## AIM OF THE EXERCISE
In the records below, repeat word for word only the lines starting at the one that contains "Instruction: Click the Origin X input field" and ending at the one that contains "Task: Click the Select Shape button", pictures excluded.

○ ○ ○ ○ ○ ○ ○

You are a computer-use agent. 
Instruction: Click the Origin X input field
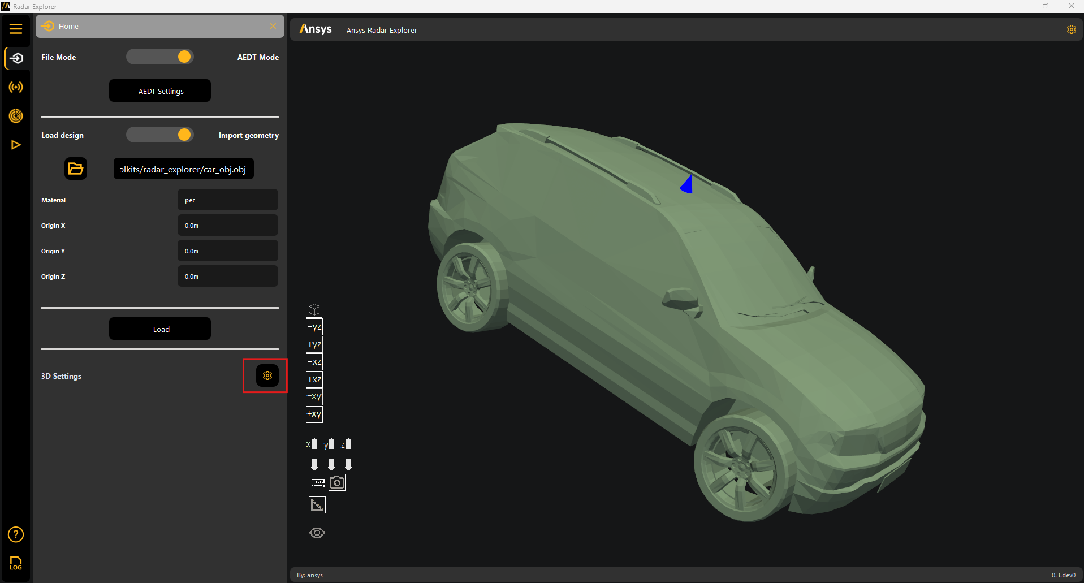click(x=227, y=226)
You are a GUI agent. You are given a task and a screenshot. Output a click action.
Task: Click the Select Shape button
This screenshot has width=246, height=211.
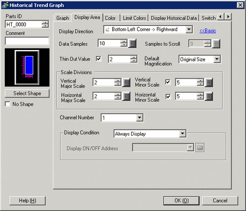point(27,93)
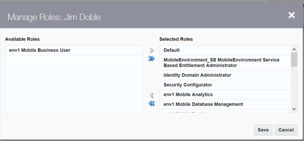Choose Identity Domain Administrator in Selected Roles
The width and height of the screenshot is (304, 141).
pos(197,75)
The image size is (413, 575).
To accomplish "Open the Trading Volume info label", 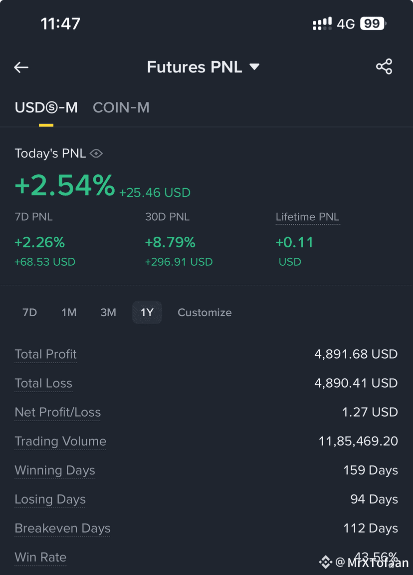I will point(60,441).
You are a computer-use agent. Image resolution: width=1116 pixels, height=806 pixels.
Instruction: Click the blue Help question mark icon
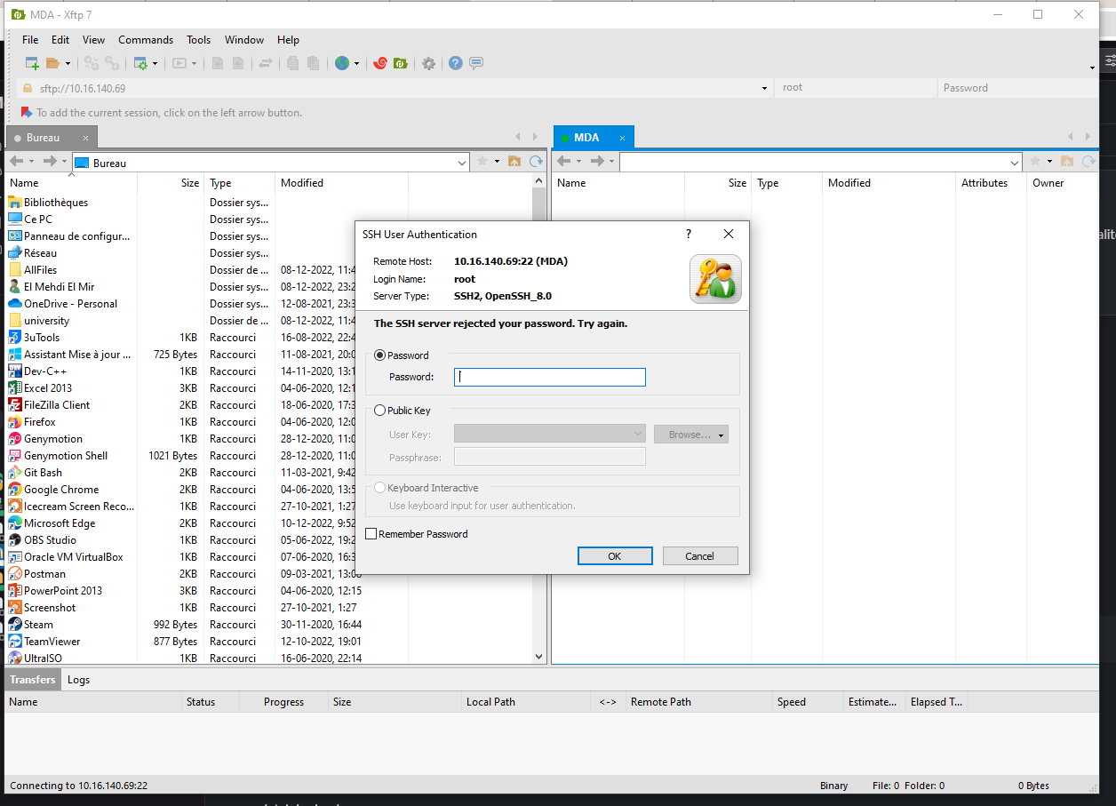click(x=456, y=63)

○ ○ ○ ○ ○ ○ ○

## RESPONSE TO THE EXERCISE
Instruction: Click the Origin X input field
click(x=227, y=226)
You are a GUI agent. You are given a task and a screenshot. Output a click action.
Task: Click the Select Shape button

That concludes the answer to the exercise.